Easiest Nutella Brownies
Ingredients:
1 1/4 cup Nutella
2 eggs
1/2 cup all purpose flour
Directions:
1. Grease a 9 x9 baking pan and preheat oven to 350F. Mix all ingredients into a large bowl with a large wooden spoon until batter is smooth. Pour into baking pan and smooth top with spatula.
2. Bake for about 15 minutes until toothpick inserted comes out clean. Careful not to bake too long otherwise brownies will dry out. Let brownies cool and set before cutting and serving.
What a difference more than four decades makes. Instead of being about civil rights or Viet Nam or any of the issues that fueled student unrest in the 60’s, the new flavor of civil disobedience at Columbia University is Nutella.

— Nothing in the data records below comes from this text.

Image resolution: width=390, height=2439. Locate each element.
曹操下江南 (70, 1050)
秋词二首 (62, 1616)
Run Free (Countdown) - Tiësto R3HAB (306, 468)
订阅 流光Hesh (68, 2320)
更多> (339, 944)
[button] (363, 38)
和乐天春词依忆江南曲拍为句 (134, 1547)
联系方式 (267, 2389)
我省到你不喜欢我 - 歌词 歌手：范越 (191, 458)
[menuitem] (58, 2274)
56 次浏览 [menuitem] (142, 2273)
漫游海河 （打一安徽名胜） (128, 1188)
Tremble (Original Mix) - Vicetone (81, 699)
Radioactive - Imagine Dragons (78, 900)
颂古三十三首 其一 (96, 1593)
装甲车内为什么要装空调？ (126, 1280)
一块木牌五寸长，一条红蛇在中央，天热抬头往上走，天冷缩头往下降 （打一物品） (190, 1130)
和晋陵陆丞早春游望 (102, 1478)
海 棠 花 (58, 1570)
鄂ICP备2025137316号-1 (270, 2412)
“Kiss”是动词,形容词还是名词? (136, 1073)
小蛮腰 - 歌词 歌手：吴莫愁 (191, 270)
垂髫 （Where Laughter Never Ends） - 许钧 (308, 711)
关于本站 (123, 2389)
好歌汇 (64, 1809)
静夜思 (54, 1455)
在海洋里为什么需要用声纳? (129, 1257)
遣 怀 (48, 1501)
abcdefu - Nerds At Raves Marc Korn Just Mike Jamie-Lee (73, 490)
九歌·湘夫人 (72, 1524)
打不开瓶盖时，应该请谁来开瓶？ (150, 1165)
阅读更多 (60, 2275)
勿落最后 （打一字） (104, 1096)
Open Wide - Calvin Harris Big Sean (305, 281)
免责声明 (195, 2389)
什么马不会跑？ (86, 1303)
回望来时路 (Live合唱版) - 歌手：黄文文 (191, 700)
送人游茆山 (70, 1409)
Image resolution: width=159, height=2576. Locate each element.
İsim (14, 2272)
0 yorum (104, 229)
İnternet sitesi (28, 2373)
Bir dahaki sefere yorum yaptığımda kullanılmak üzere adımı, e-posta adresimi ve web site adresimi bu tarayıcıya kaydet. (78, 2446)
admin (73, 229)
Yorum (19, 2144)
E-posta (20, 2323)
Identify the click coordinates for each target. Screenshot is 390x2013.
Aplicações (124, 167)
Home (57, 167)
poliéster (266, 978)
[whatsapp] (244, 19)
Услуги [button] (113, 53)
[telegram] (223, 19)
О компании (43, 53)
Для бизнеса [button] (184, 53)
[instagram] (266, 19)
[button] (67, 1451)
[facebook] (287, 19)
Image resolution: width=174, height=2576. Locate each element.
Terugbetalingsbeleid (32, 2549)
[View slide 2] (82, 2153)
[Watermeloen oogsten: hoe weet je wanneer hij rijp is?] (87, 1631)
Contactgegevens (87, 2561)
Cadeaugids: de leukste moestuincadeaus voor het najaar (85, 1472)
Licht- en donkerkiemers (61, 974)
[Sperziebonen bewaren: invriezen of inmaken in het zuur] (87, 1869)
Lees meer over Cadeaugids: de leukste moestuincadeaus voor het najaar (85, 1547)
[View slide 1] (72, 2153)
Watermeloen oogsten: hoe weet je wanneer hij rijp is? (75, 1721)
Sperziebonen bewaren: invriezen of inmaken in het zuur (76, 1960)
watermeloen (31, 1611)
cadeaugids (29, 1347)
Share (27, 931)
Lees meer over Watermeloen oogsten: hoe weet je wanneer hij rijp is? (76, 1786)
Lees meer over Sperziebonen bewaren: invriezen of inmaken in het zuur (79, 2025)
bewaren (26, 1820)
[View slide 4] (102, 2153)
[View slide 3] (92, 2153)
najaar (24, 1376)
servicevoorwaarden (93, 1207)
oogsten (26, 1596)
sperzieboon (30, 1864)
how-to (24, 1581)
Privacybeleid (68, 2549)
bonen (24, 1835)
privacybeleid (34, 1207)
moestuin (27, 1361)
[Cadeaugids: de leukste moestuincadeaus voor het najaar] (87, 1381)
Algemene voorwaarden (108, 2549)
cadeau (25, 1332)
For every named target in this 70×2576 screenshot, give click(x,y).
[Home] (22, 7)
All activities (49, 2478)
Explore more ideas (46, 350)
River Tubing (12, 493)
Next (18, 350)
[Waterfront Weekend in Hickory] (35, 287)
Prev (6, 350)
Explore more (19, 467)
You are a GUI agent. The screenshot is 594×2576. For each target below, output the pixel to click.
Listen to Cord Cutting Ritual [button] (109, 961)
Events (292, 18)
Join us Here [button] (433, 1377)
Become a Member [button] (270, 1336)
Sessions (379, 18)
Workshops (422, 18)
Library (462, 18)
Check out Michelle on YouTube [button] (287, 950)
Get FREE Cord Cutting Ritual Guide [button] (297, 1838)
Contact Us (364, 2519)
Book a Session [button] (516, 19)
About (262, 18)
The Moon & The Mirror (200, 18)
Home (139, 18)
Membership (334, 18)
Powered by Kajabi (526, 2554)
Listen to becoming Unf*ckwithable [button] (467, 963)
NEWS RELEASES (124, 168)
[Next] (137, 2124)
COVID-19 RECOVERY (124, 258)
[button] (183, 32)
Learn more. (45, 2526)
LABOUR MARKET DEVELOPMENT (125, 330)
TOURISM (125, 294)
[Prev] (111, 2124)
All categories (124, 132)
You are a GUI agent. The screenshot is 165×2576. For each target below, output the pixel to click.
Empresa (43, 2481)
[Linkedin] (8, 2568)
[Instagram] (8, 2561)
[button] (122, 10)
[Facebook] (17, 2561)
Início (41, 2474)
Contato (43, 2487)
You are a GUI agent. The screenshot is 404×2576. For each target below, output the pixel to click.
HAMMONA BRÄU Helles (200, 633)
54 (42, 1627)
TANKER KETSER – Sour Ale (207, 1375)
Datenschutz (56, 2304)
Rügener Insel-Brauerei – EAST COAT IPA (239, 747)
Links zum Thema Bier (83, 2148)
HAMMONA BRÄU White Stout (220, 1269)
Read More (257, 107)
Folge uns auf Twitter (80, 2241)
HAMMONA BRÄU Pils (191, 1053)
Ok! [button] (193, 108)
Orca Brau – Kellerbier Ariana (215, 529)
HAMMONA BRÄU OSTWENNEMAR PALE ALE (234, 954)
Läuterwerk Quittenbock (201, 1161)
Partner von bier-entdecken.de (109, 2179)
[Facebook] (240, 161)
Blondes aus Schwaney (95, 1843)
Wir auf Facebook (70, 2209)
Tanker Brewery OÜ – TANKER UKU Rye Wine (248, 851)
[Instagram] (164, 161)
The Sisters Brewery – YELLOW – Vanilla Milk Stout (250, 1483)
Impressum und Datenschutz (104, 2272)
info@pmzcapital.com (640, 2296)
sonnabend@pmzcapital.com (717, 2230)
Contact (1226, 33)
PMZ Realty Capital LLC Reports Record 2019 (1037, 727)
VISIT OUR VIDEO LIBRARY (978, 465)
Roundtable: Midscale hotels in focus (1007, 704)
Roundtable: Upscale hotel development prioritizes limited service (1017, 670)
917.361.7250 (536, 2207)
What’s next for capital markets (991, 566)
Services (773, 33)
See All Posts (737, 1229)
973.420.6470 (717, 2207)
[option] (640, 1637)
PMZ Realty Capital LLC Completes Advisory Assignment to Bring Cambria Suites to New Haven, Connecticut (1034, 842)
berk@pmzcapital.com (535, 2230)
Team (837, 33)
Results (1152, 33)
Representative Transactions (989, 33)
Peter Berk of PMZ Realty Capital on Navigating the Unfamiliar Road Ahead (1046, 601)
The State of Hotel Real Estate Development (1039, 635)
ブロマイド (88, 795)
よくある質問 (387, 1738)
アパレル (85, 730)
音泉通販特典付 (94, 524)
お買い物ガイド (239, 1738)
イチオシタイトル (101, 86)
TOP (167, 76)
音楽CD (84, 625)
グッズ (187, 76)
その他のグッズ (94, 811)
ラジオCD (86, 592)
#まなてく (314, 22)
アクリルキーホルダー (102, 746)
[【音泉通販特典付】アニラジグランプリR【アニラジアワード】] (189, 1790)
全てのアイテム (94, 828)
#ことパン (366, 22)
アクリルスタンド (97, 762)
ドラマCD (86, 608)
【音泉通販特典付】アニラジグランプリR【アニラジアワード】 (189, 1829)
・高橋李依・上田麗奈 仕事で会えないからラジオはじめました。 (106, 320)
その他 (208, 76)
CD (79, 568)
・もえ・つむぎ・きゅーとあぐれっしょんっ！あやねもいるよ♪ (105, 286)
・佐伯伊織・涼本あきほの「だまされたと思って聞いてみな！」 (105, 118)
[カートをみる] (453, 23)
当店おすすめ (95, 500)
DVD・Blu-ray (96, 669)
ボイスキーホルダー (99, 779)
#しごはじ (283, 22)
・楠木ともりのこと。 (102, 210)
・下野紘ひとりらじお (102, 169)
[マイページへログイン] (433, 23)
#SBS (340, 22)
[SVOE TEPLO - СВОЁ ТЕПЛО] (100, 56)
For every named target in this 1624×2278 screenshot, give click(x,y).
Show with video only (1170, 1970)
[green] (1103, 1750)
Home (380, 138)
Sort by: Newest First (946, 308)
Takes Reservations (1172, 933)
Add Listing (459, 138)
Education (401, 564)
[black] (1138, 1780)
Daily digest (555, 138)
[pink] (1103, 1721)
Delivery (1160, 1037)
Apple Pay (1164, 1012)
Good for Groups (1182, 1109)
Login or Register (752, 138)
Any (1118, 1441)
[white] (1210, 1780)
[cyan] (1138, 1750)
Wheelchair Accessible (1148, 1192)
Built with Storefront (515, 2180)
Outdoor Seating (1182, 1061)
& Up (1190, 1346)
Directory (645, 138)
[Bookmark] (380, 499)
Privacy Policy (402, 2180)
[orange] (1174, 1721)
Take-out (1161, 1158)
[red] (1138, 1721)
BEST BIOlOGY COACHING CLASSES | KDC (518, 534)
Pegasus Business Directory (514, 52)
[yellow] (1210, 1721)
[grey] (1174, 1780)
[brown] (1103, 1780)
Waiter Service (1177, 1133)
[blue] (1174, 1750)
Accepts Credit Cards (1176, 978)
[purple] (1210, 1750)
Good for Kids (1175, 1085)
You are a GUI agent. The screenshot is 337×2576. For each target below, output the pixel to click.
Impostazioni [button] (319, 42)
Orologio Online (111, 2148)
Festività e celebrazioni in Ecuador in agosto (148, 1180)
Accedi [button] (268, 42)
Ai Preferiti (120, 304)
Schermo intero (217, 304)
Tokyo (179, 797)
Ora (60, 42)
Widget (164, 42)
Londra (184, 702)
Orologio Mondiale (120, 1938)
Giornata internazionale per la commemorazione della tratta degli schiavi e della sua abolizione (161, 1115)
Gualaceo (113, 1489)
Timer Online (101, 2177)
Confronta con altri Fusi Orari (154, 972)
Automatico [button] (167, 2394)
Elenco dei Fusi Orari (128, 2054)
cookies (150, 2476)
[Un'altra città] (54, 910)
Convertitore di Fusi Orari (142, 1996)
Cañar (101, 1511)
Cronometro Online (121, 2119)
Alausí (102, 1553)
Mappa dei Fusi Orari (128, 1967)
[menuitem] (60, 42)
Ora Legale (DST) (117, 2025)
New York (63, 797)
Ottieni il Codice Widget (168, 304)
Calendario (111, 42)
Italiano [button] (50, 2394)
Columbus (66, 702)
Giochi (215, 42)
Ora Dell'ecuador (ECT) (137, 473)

Students young enough to be the grandchildren of the original protesters, having been removing the chocolate hazelnut spread from the college’s cafeterias at the rate of 100 pounds a day. It’s been estimated that Nutellagate could cost Columbia U a quarter of a million a year in. Hard to be on the side of the well-endowed and tres expensive Ivy school on this one. Losing $$$,$$$ on Nutella cafeteria expenses? Eat it.
A student, who said he liked to spread Nutella on sandwiches, and wrote about the issue on a Facebook site for Freshman, had his own explanation for why the Nutella issue had caught on.
“It combines three things people at Columbia love: People love Nutella, people love complaining about the dining halls and people feel there’s a problem with how the administration handles things,” he said. “This Nutella situation is a perfect storm of all these interests coming together.”
And now it turns out that the Nutella nabbing was much less than reported. A follow-up piece from the NY Times:
“Missing Nutella, Part 2: Columbia Puts Consumption Far Below Report
By JAMES BARRON
Columbia University on Thursday issued what a spokesman called “a tongue-in-cheek university statement” about the cost of Nutella that students have been eating in — or stealing from — campus dining halls.
“Nutella-gate Exposed,” the statement said. “It’s a Smear!”
The statement said Nutella was not costing Columbia $5,000 a week, as many outlets, including this one, had reported. That figure had been cited by a member of the Columbia College Student Council, Peter Bailinson, who said he got it from the executive director of the university’s Dining Services, Vicki Dunn. He said the $5,000 figure covered only one week last month, the first week in which Nutella was available in dining halls every day. (Until then, it had mainly been served in crepes on weekends.)
Mr. Bailinson said Ms. Dunn had told him that students had run through 100 pounds of Nutella a day. The Columbia Spectator quoted her as saying that Dining Services was “going through product faster than anticipated” because students were filling cups with Nutella in one dining hall and taking “full jars” from another.
The Spectator speculated that Dining Services could spend $250,000 on Nutella in one year.
Columbia, which had declined to comment on the Nutella situation on Wednesday, said in its statement Thursday that “the ongoing weekly cost of Nutella supply is actually less than one-tenth the purported amount originally reported on a student blog and quickly picked up by other media.”
“It is true that in the first three-four days after Nutella was recently added to the dining hall selections,” the statement said, “demand was indeed extraordinarily high.”
But the statement, first published Thursday by The Spectator, said “the actual cost was only about $2,500, and quickly went down to $450 per week for dining halls that serve some 3,600 students, seven days a week at three locations.”
The statement also said that “media attention to Nutella-gate has cut down on the amount people have been taking in recent days.”